» **What to work on**
An exact copy of all the records is the expected answer.

(Data Opens)

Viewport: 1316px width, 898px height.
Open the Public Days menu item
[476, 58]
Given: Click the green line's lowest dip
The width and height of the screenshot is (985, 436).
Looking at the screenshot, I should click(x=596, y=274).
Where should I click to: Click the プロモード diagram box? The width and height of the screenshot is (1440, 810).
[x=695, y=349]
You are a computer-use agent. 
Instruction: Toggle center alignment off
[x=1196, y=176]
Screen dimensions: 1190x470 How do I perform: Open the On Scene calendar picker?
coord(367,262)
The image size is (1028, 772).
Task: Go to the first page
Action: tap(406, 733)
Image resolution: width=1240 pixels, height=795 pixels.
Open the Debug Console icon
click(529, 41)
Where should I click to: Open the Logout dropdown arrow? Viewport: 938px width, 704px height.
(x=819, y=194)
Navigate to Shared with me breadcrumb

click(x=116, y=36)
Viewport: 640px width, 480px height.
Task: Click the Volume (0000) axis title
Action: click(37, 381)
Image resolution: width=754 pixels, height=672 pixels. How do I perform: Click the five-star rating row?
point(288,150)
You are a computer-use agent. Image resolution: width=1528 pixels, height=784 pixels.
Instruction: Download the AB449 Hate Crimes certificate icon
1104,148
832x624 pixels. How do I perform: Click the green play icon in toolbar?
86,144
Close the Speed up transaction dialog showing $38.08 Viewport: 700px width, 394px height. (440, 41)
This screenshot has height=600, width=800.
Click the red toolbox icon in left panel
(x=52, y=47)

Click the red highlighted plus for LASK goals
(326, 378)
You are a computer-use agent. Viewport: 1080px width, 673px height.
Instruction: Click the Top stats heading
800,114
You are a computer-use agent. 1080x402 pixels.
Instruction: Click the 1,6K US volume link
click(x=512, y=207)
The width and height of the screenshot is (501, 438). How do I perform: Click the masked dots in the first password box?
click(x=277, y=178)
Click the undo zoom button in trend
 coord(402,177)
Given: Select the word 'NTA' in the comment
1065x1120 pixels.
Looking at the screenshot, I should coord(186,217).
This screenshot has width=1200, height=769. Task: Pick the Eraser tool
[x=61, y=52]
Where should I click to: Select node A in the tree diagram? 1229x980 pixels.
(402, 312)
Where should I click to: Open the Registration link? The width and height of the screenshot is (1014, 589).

(Data Closes)

» **Reply**
Viewport: 1316px width, 898px height.
Open the Public Days menu item
[476, 58]
Given: Click the green line's lowest dip
The width and height of the screenshot is (985, 436).
Looking at the screenshot, I should click(x=596, y=274).
Where should I click to: Click the プロモード diagram box? The width and height of the screenshot is (1440, 810).
[x=695, y=349]
You are a computer-use agent. 
Instruction: Toggle center alignment off
[x=1196, y=176]
Screen dimensions: 1190x470 How do I perform: Open the On Scene calendar picker?
coord(367,262)
The image size is (1028, 772).
Task: Go to the first page
Action: tap(406, 733)
Image resolution: width=1240 pixels, height=795 pixels.
Open the Debug Console icon
click(529, 41)
Where should I click to: Open the Logout dropdown arrow? Viewport: 938px width, 704px height.
(x=819, y=194)
Navigate to Shared with me breadcrumb

click(x=116, y=36)
Viewport: 640px width, 480px height.
Task: Click the Volume (0000) axis title
Action: click(37, 381)
Image resolution: width=754 pixels, height=672 pixels. How do I perform: Click the five-star rating row?
point(288,150)
You are a computer-use agent. Image resolution: width=1528 pixels, height=784 pixels.
Instruction: Download the AB449 Hate Crimes certificate icon
1104,148
832x624 pixels. How do I perform: Click the green play icon in toolbar?
86,144
Close the Speed up transaction dialog showing $38.08 Viewport: 700px width, 394px height. (440, 41)
This screenshot has height=600, width=800.
Click the red toolbox icon in left panel
(x=52, y=47)

Click the red highlighted plus for LASK goals
(326, 378)
You are a computer-use agent. Viewport: 1080px width, 673px height.
Instruction: Click the Top stats heading
800,114
You are a computer-use agent. 1080x402 pixels.
Instruction: Click the 1,6K US volume link
click(x=512, y=207)
The width and height of the screenshot is (501, 438). How do I perform: Click the masked dots in the first password box?
click(x=277, y=178)
Click the undo zoom button in trend
 coord(402,177)
Given: Select the word 'NTA' in the comment
1065x1120 pixels.
Looking at the screenshot, I should coord(186,217).
This screenshot has width=1200, height=769. Task: Pick the Eraser tool
[x=61, y=52]
Where should I click to: Select node A in the tree diagram? 1229x980 pixels.
(402, 312)
Where should I click to: Open the Registration link? The width and height of the screenshot is (1014, 589).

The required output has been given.